Bishop Ansgar (+865), called the apostle of the North, wanted to suffer for Christ from his youth, and he even had a vision in which he was promised that he would be a martyr. As time passed, the Apostle of the North worked and toiled for the spreading and defence of the Christian Faith all over northern Europe, but the expected martyrdom didn't come. Finally, Bishop Ansgar fell ill and felt he was going to die. Lying on his deathbed, he complained to his deacon, almost angrily, how Providence did not fulfill the promise that he would die a martyr's death. The deacon answered wisely that Bishop Ansgar had been a martyr his whole life and that his illness would be counted for martyrdom because, he said, a martyr is not only he who dies a violent death, but everyone who suffers through his lifetime for the sake of Christ and His righteousness.
St. Nikolai Velimirovich, Missionary Letter 279

Today is the feast of Sts. Ephraim and Isaac the Syrians. These holy saints are remembered in the Church primarily because of what they have written and how their writings have inspired those who through the centuries have read them. However, were it not for their writings, they probably would not be remembered as they are. This is particularly the case with St. Isaac who spent almost all of his adult life in solitary prayer. Many holy men and women who have lived lives as holy as Sts. Ephraim and Isaac the Syrians have gone unnoticed by the Church on earth (but not by God in heaven).  

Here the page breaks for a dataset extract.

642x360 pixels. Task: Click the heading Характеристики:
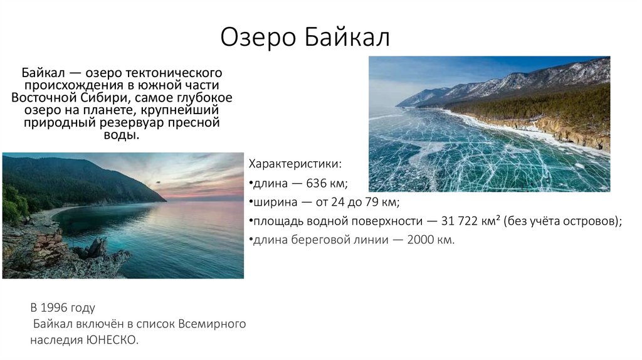[x=295, y=164]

And solitary hermits are not the only saints who often go unnoticed on earth. There are also the everyday saints. These are holy ones who, as the deacon says above, suffer throughout their lifetime for the sake of Christ and His righteousness. I find it interesting that this wise deacon says Bishop Ansgar's illness would be counted for martyrdom. Doesn't just about everyone die of some sort of illness or accident? What distinguishes the illness of a nonbeliever or pagan or atheist from the deifying illness of a martyred saint?  Aren't they the same illness?

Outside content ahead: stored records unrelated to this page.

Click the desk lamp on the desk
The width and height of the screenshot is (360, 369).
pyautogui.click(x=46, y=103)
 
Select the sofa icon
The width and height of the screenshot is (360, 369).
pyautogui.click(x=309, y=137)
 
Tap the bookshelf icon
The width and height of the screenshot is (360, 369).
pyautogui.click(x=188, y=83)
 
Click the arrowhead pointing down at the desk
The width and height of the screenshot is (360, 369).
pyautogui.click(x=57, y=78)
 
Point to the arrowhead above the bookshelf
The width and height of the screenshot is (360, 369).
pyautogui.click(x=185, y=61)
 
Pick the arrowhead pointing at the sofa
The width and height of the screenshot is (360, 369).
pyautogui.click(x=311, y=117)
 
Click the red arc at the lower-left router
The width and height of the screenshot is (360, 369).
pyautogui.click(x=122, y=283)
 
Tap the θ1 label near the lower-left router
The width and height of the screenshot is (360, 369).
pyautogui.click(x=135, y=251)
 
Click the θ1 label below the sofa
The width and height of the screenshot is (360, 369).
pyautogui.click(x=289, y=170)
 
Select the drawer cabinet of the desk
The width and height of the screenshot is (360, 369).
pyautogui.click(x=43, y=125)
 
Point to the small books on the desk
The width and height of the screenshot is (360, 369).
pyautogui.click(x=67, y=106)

Yes, they may be the same illness, but what is different is how one bears the illness. I have often heard our Archbishop Joseph say that illness born without complaining is the same thing as martyrdom. What is different between an illness in a saint and an illness in anyone else is not the illness, but how it is borne. The suffering that produces nothing but suffering in one person can produce holiness and even godliness in another.  

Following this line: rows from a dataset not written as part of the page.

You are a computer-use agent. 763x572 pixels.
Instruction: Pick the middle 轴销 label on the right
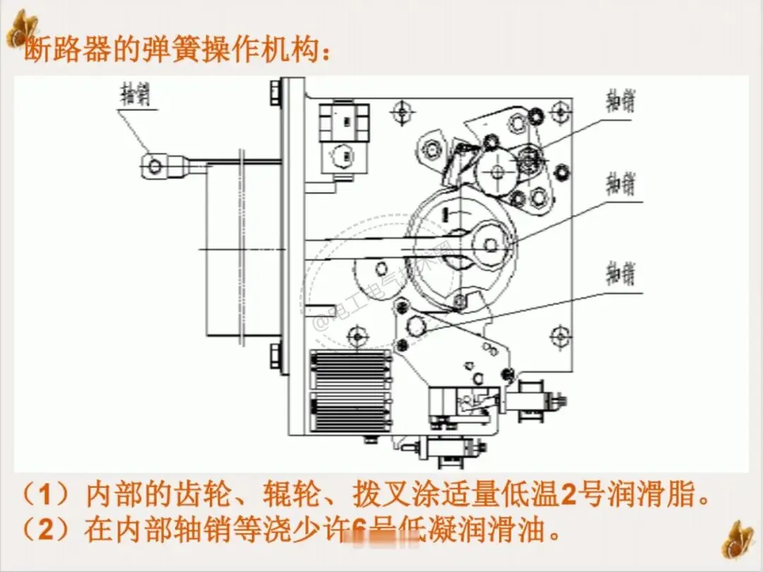(620, 185)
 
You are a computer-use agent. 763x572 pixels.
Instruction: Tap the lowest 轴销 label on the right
(620, 273)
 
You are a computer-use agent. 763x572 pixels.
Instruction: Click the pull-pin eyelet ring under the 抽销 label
(154, 166)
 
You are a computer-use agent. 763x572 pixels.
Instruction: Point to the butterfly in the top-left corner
(22, 29)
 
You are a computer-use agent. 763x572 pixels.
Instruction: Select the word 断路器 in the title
(59, 51)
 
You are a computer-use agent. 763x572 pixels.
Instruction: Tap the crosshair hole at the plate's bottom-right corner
(562, 334)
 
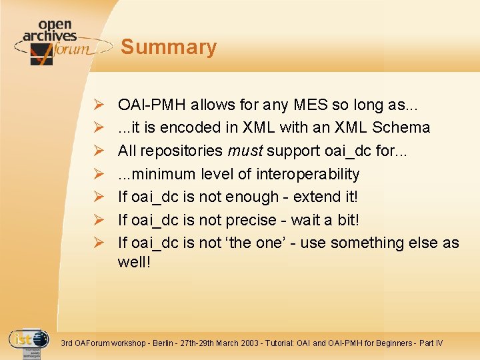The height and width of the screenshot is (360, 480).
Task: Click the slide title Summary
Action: (x=169, y=47)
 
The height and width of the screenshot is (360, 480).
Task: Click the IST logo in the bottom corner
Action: (x=28, y=342)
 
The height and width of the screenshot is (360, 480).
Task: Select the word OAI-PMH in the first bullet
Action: (x=151, y=105)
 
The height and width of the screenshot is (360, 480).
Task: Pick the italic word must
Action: (x=243, y=151)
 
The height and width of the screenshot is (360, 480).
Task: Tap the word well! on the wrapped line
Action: (x=135, y=262)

A Christian is not more or less likely to experience accident or disease than anyone else is. However, accident or disease in a Christian can become something much more than merely something painful to be endured. Accident and disease can become a martyrdom. In as much as we are entrusting ourselves to the God of Heaven, then the pain, sadness, infirmity and limitations we endure, we endure for His sake. In as much as we accept our suffering as something God has allowed (not caused, necessarily, but allowed, just as God allows human evil but does not cause it), then our suffering becomes an offering to God. We share in the sufferings of Christ and so are assured that we will share in Christ's resurrection.

Actually saints are all around us. Those who sacrifice themselves to raise children or care for the infirm, those who suffer with illness or handicap while trusting in God, those who pray in secret, and those who give away their wealth or time or labor without anyone knowing it:  All of these are saints--or at least potential saints, saints in the making--even if they don't make it into the Synaxarion.